Hampton Court may have been the home of kings, but if you’re interested in the ‘sport of kings’ you should head to Sandown Park Racecourse, a short taxi ride away. In a typical year, Sandown hosts 26 meetings, including flat and obstacle races. Bookmaker Barry Johnson, who has been in business for 55 years, says Sandown is ‘famous for the quality of the runs and the stiffness of the ground, which you have to take into account when reading the form’. The nearest station is Esher, from where regular trains leave for London Waterloo.

Miter Hampton Court: a charming inn

By the 17th century, Hampton Court had become such a center of royal life that the number of courtiers and visiting dignitaries exceeded its capacity. As a result, King Charles II ordered that an “inn for visitors to the Castle” be created opposite. Today the Grade II listed inn is known as Miter Hampton Court. Acquired in early 2020 by The Signet Collection, founded by Hector Ross and Ronnie Kimbugwe, the hostel was renovated during the first lockdown, with the help of internationally renowned designer Nicola Harding. Harding’s aim was to create a hotel that combined tradition and modernity, with the standards that today’s luxury travelers expect in guest rooms and public areas, while “retaining the best of British hospitality”, as François Plougonven, the reception manager, says. . Looking at the room I stayed in (named after Henry’s son, King Edward VI), they certainly pulled it off. It has a charming country house design, with a mini library, bathroom and shower room. There were lots of thoughtful touches too, including an invitation to enjoy a free drop of ginger liqueur.

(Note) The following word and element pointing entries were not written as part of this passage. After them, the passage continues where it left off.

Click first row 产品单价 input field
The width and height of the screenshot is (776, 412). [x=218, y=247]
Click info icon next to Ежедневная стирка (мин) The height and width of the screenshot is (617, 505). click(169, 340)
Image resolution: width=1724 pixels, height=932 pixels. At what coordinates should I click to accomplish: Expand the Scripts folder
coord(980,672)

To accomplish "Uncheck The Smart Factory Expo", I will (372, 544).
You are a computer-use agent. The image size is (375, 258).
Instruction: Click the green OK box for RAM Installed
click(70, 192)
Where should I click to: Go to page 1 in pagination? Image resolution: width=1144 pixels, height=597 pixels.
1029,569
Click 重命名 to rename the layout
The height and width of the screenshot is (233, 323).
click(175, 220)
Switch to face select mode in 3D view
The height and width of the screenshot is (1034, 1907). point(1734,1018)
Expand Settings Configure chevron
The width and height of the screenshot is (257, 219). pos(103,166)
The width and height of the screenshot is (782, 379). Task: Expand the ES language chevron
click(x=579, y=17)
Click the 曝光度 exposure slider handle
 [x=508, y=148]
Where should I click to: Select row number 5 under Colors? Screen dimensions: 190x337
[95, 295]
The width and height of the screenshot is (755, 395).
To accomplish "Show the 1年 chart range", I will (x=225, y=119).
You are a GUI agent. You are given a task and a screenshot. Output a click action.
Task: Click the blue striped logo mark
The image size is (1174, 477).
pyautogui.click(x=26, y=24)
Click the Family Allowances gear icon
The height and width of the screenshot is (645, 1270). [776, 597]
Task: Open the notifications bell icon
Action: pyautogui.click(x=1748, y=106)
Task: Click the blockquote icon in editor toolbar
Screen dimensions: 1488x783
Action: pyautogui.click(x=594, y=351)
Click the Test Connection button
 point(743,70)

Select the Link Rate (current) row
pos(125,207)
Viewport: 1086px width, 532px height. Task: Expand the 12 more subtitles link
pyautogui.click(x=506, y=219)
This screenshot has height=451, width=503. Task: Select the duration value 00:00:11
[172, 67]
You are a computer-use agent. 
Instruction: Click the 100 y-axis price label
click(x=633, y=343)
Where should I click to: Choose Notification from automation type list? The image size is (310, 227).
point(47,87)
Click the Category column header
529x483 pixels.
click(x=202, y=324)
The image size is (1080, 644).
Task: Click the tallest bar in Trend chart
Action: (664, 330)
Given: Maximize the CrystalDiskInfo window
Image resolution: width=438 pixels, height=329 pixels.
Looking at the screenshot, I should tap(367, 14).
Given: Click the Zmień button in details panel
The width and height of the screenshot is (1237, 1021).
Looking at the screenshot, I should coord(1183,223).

1665 and the Coppernose: two excellent restaurants

The Inn has two restaurants, both created by Kimbugwe, trained by Gordon Ramsay, and managed on a daily basis by Senior Sous Chef Simon Dyer, who was executive chef at Richard Branson’s Necker Island. Restaurant 1665 is the most formal riverside restaurant, ideal for dinner at the end of a day of sightseeing. I was impressed with the tempura blanc followed by pan-roasted Cornish monkfish with truffle and parmesan chips, washed down with an elegant glass of house blanc.

If you were looking for a place to take the family on a Saturday night, you might want to consider Coppernose, the laid-back, dog-friendly cafe and wine bar. It’s also a great place to enjoy a hearty English breakfast while reading the morning papers. His full English, available in half or full portions, consists of crispy bacon, wild boar and apple sausage, roasted mushrooms and slow-cooked baked beans.

Le Miter is also available for parties, weddings and business events, with L’Orangerie accommodating up to 70 people for a wedding breakfast and evening reception. It also hosts a monthly supper club.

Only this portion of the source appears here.